→ EXCERPT TO READ:
=====
Limitations and further studies

The data presented was captured in a ‘real life’ setting and shows some significant findings; however, there are limitations. The data was collected on a health service provider-level with a small cohort; therefore, further rigorous scientific study is needed to understand the impact of the remote monitoring technology on patients and health utilisation.

Although the reduction of hospital admissions and urgent healthcare utilisation is likely to be a positive result for dementia patients, no patient outcome measures were collected. There are challenges in measuring patient outcomes amongst dementia patients due to the degenerative nature of the disease. However, the collection of patient outcomes, such as quality of life, should be considered for future studies. It is also important to address concerns, as Vindrola-Padros et al (2021) have explained, that service models implemented during the COVID-19 pandemic when staff were redeployed to monitor patients remotely, might now become unsustainable as staff workloads increase.
=====
→ WORK REQUEST: Copy out the passage above on the limitations of the remote monitoring study for dementia patients in full, word for word.
=====
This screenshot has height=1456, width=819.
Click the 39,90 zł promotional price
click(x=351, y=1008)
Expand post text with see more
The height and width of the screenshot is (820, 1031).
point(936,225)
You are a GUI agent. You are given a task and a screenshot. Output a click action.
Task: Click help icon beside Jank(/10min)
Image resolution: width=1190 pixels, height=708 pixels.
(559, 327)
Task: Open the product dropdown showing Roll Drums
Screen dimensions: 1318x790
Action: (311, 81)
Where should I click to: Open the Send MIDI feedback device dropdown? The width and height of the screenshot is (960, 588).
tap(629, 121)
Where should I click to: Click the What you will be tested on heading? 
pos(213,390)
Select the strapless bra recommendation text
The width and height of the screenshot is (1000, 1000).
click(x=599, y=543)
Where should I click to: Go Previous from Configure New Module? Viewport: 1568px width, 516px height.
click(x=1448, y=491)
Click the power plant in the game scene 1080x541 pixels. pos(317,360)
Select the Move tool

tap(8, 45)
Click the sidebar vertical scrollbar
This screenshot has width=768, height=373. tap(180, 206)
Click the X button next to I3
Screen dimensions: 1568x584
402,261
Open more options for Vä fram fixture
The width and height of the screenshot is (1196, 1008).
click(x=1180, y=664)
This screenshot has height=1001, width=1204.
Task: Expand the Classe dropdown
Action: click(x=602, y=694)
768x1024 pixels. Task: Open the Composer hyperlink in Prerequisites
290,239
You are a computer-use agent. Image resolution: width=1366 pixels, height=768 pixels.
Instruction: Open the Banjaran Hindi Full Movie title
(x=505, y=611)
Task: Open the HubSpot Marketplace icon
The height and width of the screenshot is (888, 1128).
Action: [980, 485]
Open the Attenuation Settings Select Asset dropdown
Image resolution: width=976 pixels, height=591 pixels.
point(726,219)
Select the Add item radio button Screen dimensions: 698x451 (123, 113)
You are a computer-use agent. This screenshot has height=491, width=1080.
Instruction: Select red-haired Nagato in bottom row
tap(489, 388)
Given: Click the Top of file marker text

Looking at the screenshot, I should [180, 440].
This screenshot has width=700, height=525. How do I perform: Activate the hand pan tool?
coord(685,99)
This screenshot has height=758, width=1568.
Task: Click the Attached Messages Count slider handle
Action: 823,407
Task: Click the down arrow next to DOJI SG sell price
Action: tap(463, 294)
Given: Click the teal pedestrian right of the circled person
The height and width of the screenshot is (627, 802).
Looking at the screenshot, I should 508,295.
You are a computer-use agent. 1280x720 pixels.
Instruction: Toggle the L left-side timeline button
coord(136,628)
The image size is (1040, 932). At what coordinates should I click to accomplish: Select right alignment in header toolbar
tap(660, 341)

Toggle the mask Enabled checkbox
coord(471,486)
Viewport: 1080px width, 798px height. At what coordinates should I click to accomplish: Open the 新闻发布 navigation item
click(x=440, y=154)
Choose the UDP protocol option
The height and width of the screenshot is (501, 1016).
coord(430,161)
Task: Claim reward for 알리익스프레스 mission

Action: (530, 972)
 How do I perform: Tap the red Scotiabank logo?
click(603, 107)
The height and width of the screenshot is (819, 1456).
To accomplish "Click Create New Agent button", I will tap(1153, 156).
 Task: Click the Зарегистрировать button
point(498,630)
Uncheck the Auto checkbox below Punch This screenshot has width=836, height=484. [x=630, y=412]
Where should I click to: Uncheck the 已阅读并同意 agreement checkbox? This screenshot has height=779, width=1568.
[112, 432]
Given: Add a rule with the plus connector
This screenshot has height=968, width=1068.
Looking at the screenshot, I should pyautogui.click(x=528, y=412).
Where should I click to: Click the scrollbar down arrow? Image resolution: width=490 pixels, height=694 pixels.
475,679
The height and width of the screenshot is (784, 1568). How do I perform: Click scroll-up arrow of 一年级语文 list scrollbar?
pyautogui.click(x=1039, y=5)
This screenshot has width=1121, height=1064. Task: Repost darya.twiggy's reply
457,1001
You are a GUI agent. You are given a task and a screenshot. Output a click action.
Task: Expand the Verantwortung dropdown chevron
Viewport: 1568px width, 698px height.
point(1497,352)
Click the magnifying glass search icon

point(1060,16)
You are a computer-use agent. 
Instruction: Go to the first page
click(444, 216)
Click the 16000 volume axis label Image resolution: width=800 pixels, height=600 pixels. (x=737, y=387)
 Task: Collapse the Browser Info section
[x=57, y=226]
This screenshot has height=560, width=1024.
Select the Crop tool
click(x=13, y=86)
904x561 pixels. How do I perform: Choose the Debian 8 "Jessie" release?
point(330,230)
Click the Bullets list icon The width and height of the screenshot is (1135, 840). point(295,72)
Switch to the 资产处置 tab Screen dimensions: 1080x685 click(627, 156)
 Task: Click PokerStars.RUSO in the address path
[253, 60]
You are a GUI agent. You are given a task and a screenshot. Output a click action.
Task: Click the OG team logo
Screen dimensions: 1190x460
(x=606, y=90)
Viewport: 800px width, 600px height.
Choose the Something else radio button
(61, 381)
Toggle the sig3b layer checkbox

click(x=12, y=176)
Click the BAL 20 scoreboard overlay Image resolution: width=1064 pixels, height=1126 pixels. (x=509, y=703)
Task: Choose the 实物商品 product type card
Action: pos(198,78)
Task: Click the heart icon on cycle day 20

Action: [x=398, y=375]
=====
→ TASK SOLUTION:
Limitations and further studies

The data presented was captured in a ‘real life’ setting and shows some significant findings; however, there are limitations. The data was collected on a health service provider-level with a small cohort; therefore, further rigorous scientific study is needed to understand the impact of the remote monitoring technology on patients and health utilisation.

Although the reduction of hospital admissions and urgent healthcare utilisation is likely to be a positive result for dementia patients, no patient outcome measures were collected. There are challenges in measuring patient outcomes amongst dementia patients due to the degenerative nature of the disease. However, the collection of patient outcomes, such as quality of life, should be considered for future studies. It is also important to address concerns, as Vindrola-Padros et al (2021) have explained, that service models implemented during the COVID-19 pandemic when staff were redeployed to monitor patients remotely, might now become unsustainable as staff workloads increase.